Gregoire, Superintendent of Public Instruction Randy Dorn and Bette Hyde, director of the state’s Early Learning Department, were among a group calling for changes in state education policies and programs in preschool and K-12 education.
For pre-schoolers, Gregoire proposes the “All Start” program, which she said would open up preschool to low-income families by providing subsidies for those with incomes below twice the poverty level. The youngsters would have to be enrolled in certified preschools, which means the state would have to establish standards and develop a certification process.
“We have no standards for preschools. Preschool teachers are not required to undergo background checks,” Gregoire said.
Hyde said the goal was to provide “quality preschool for all 3- and 4-year-olds” in the face of evidence that some 85 percent of brain development occurs by age 5.
The state currently has a preschool program for low-income families called Early Childhood Education and Assistance Program. Gregoire’s proposal would allow parents who can afford to pay to enroll their children in ECEAP, too. But it would also provide assistance to low-income families to put their children in private pre-schools run by churches, non-profit organizations or colleges.
Gregoire and Hyde said they believed capacity exists in pre-schools to absorb the children from All Start, but conceded the state doesn’t really know how many pre-schools exist in Washington because, unlike day care centers, they are not certified or licensed.

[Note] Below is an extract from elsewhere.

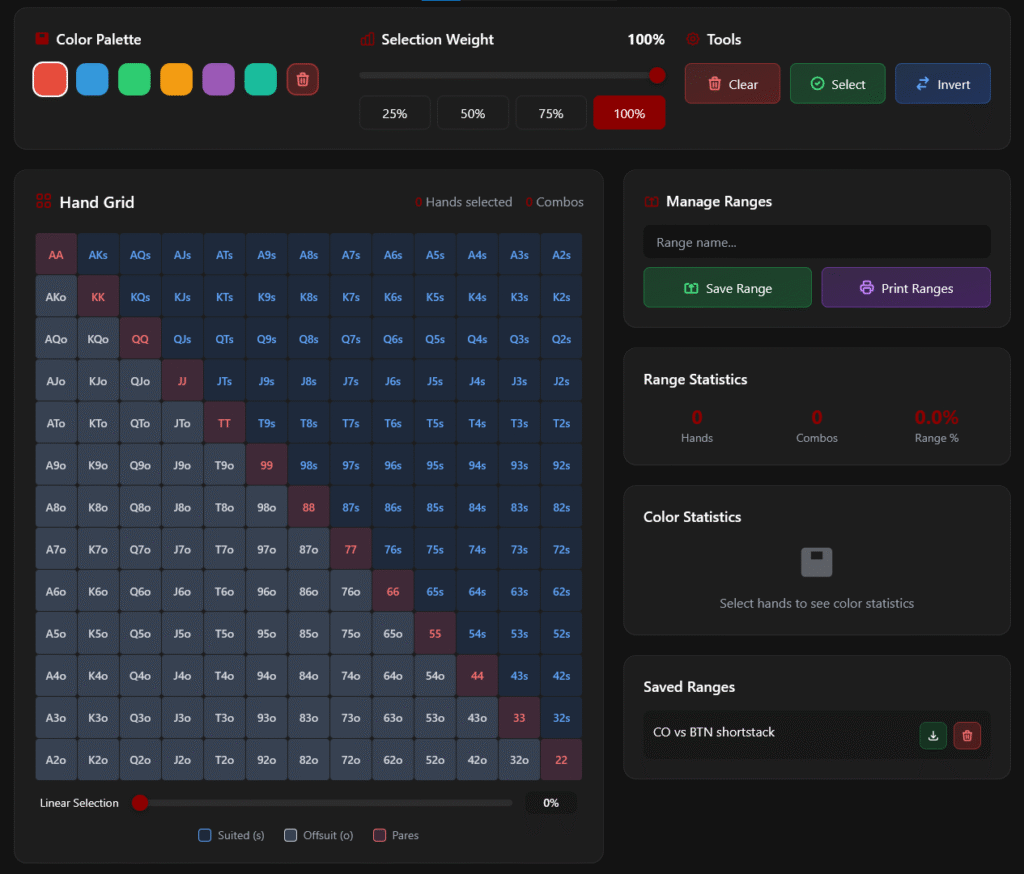Click the Selection Weight slider handle
The width and height of the screenshot is (1024, 874).
coord(657,75)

Also Monday, Gregoire announced plans to help the state qualify for federal “Race to the Top” money, including a process for the state to intervene in failing schools without directly taking the facility over. Her education program also calls for a type of merit pay for teachers that would be based on adding innovative programs, and using better data to determine the success of students in classrooms.
Mary Jean Ryan, chairwoman of the state Board of Education, later told a Senate committee that not having the authority to take over low-performing schools is a problem for qualifying for that new federal grant program. So is the state’s lack of charter schools and a weak evaluation system for teachers and principals.
We are not proposing a state takeover of schools,” Ryan said. Instead, the state would have authority to force school districts to come up with a plan to improve such schools, and implement it.
There’s no guarantee the state will qualify for as much as $250 million in federal money under Race to the Top if the Legislature approves the bill. Only between 15 and 17 states are expected to win the competition for federal money.
“I am confident that if the state does not pass it, we will not qualify,” Gregoire said.